The Cayley–Hamilton theorem states that every square matrix satisfies its own characteristic equation.
But does it work in the opposite direction?
If for example for a certain matrix $A$ we know that
$ A^2-6A+9I=0, $
does that mean that the characteristic equation of $A$ is
$ \lambda^2-6\lambda+9=0 $ ?
Even without counterexamples it is obvious that your statement can't be true because if $A$ is a root of the polynomial $p(x)$ then it must be the root of $p(x)q(x)$ for any polynomial $q$. So that way we would get the matrix $A$ has infinitely many characteristic polynomials.
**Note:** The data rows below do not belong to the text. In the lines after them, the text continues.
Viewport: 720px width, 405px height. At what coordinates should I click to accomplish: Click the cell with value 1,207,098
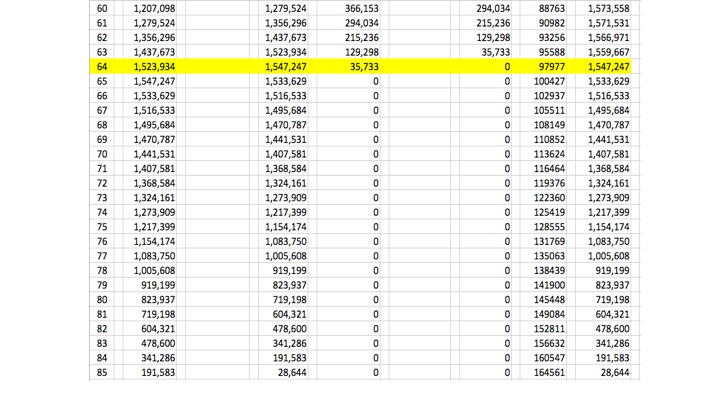[154, 8]
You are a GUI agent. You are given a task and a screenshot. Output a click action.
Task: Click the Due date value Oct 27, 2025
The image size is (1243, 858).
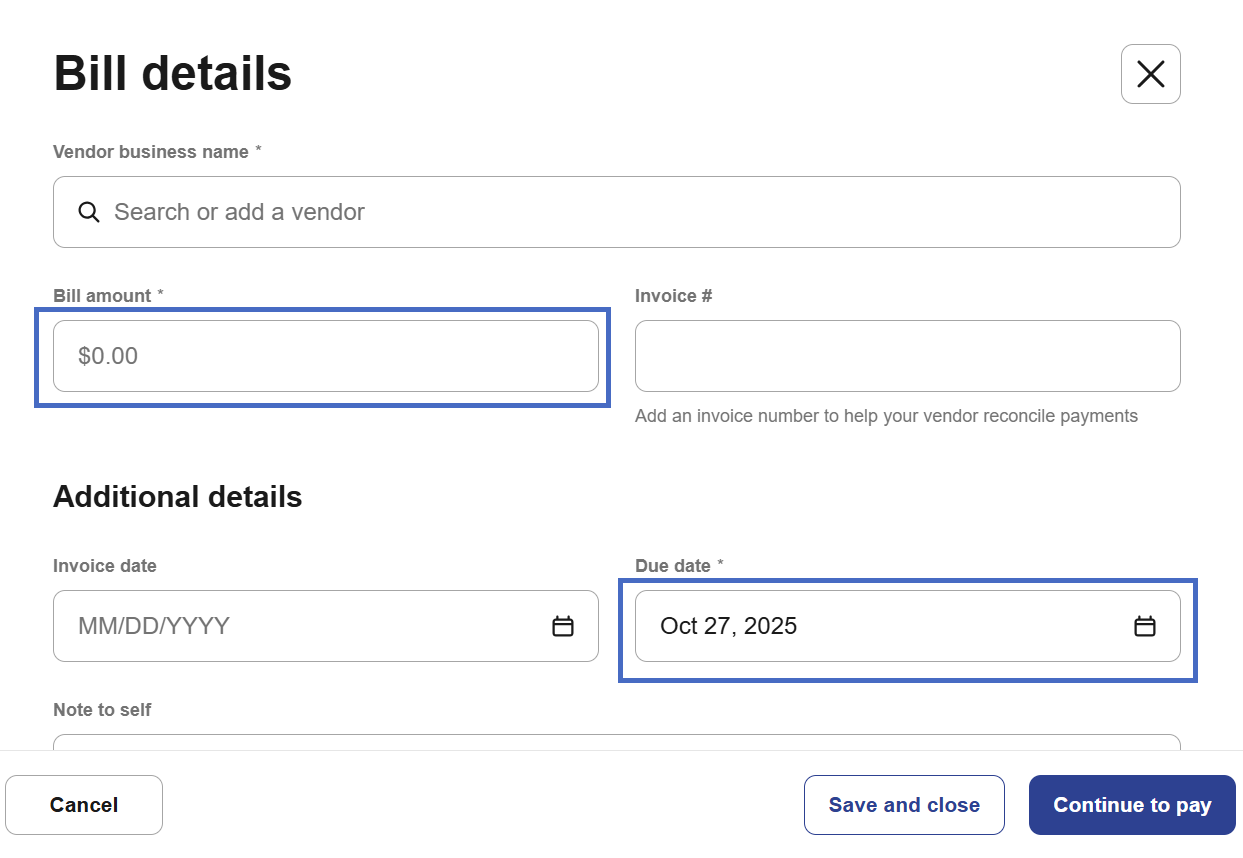pyautogui.click(x=729, y=626)
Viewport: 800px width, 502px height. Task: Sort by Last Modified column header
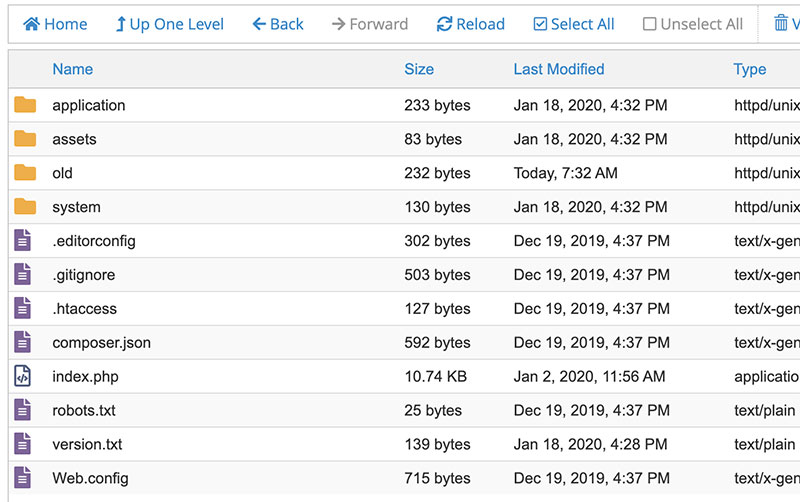(558, 69)
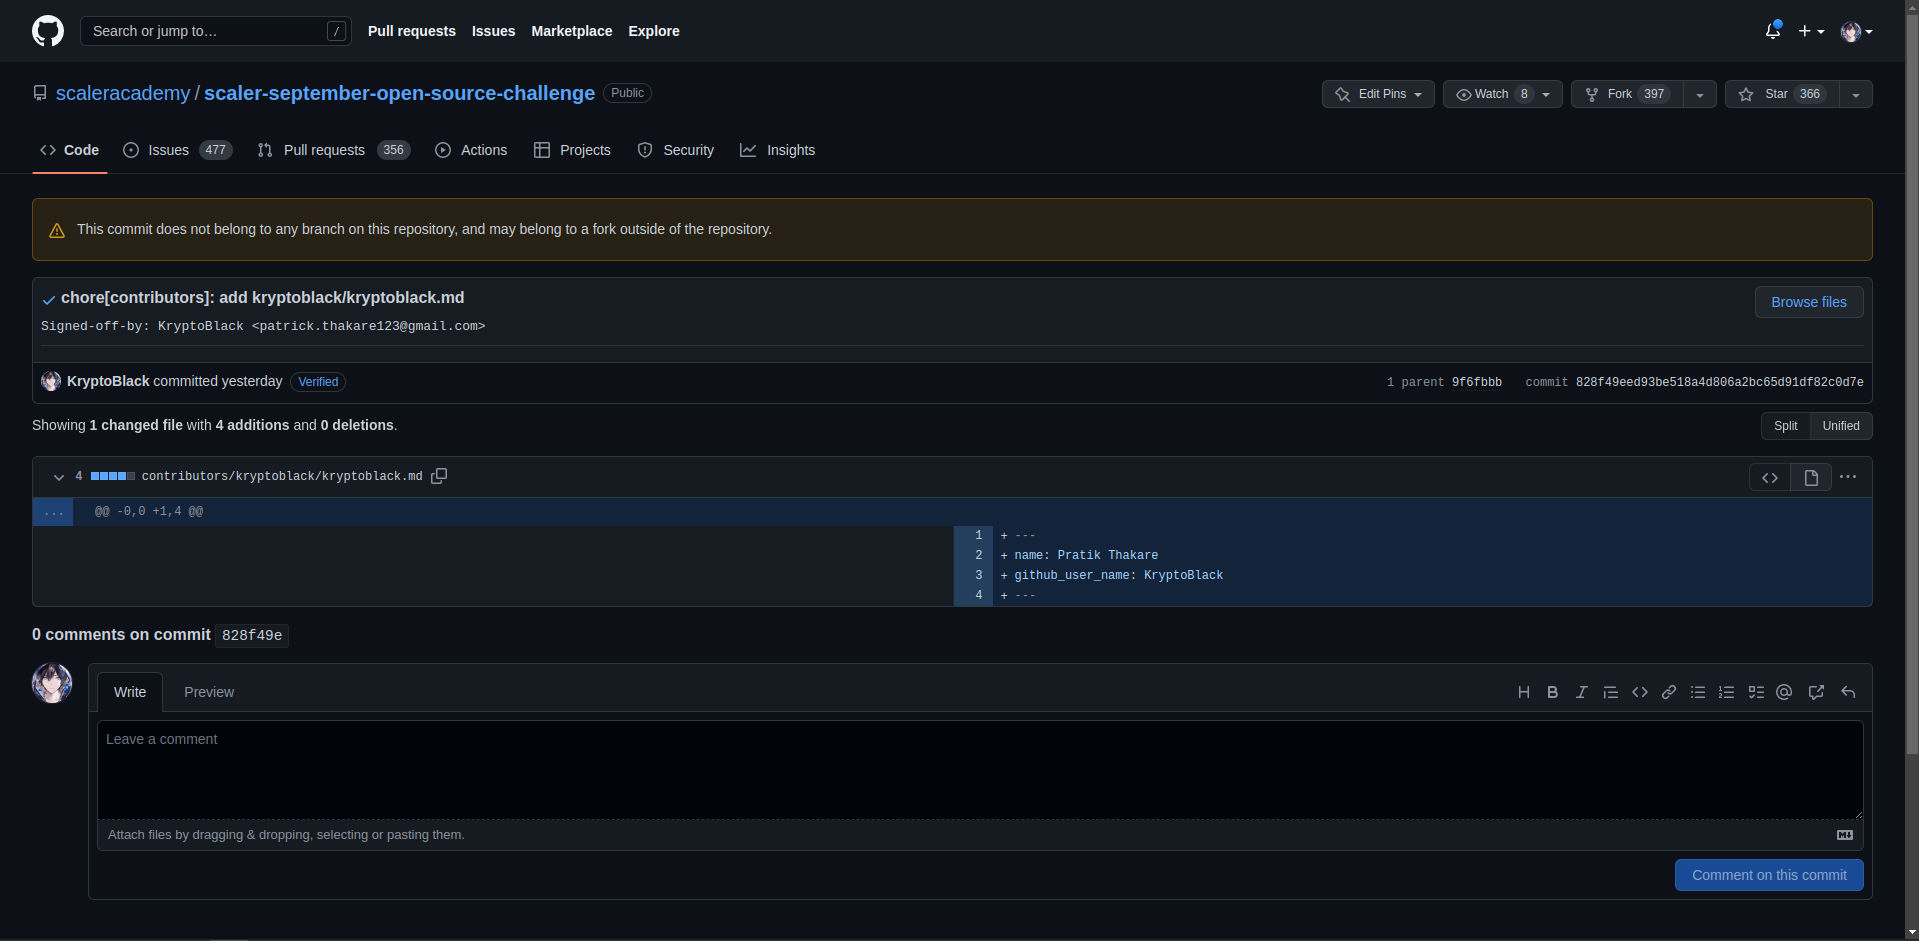Apply italic formatting
Image resolution: width=1919 pixels, height=941 pixels.
click(x=1582, y=692)
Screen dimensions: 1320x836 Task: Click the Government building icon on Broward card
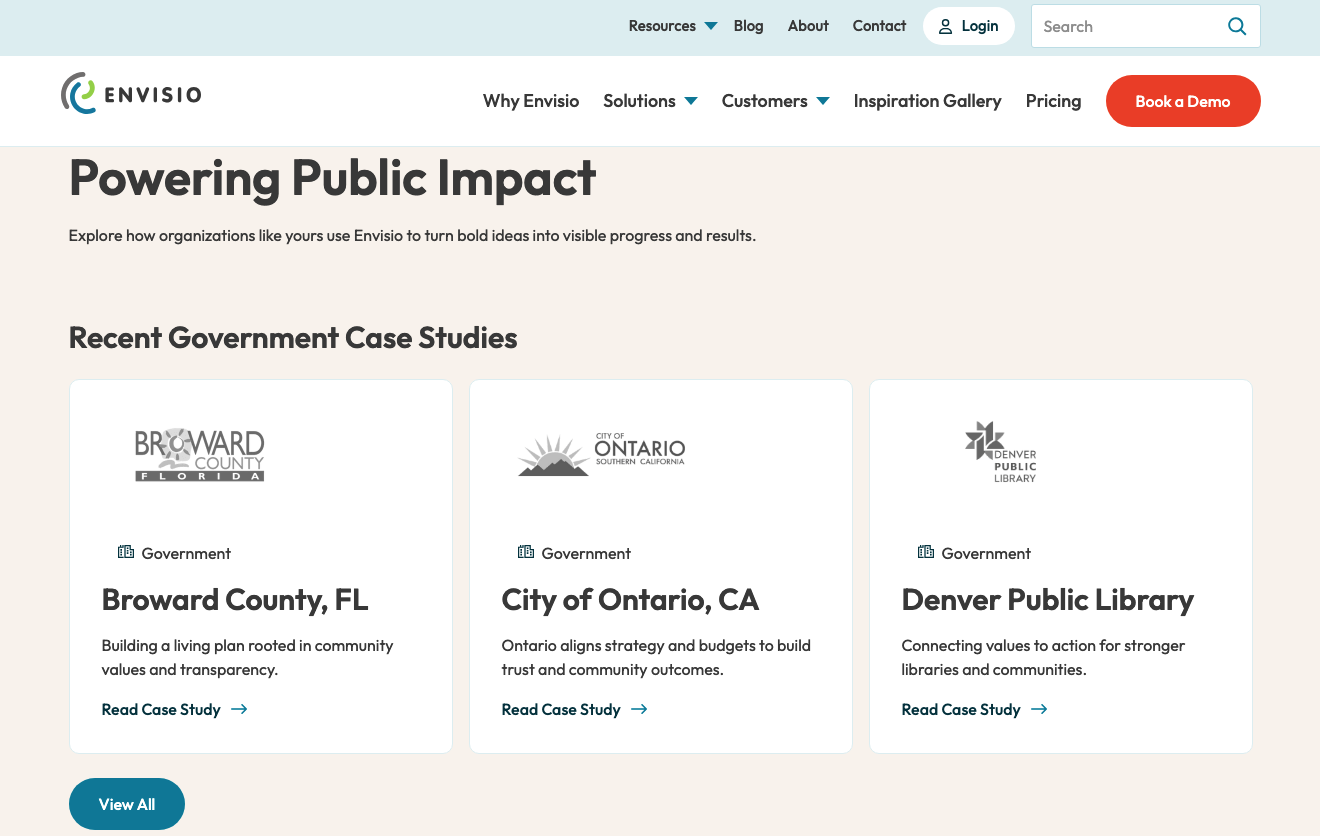(x=125, y=551)

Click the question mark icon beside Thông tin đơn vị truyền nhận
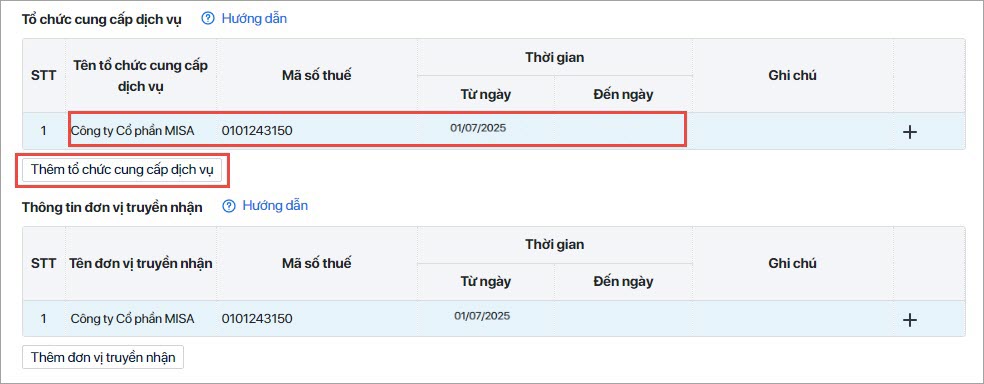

For any $n \times n$ matrix $A$, the $(2n) \times (2n)$ matrix $\pmatrix{A & 0\cr 0 & A\cr}$ satisfies the characteristic polynomial of $A$, but its own characteristic polynomial is the square of that of $A$.
No. In general if a matrix is a root of a polynomial, that polynomial is a multiple of the minimal polynomial of that matrix.
Even if you only consider n-degree polynomials for an n×n matrix, this still can fail.
For example, if A=0, then the characteristic polynomial is $x^n$, but A is the root of any polynomial $xg(x)$.
However, all is not lost. If your minimal polynomial equals your characteristic polynomial (as with companion matrices or in the case you have no repeated roots), then the characteristic polynomial (= minimal polynomial) will be the unique monic n-degree polynomial with root A.
No, the $n\times n$ matrix $A=3I$ satisfies the given equation but it has a different characteristic polynomial for $n\not=2$.